> _Set problem_: Please copy the entries from the line with "Image resolution: width=590" up to and including the line with "Action: pos(306,156)", swapping "input field" for "text box" and keeping all else unchanged. Leave the pictures out of your answer.

> _Task input_:
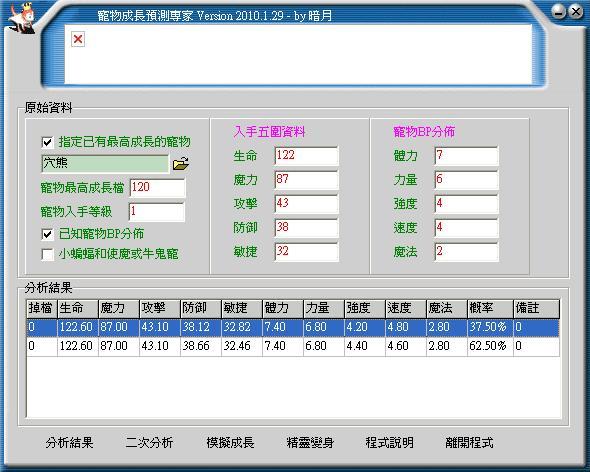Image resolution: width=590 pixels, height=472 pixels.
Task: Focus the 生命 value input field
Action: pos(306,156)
==
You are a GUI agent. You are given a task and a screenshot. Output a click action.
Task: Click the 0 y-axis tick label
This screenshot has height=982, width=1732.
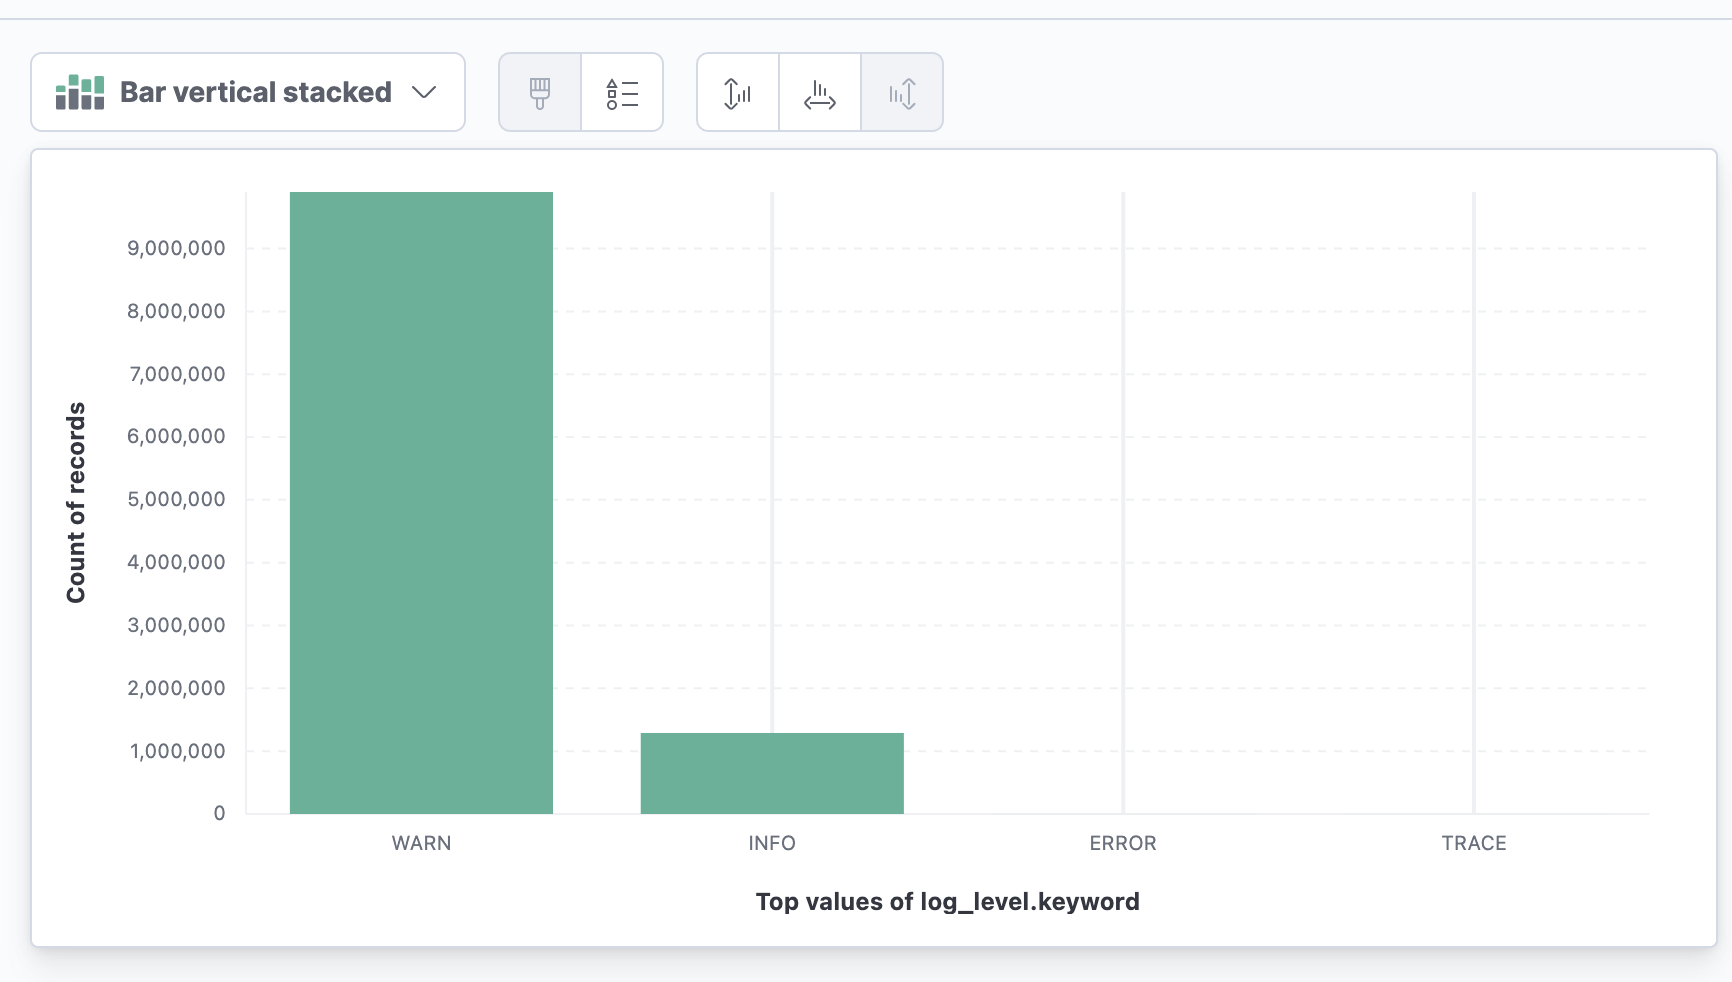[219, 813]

> _Answer to this problem_:
Image resolution: width=590 pixels, height=472 pixels.
Task: Focus the 生命 value text box
Action: pos(306,156)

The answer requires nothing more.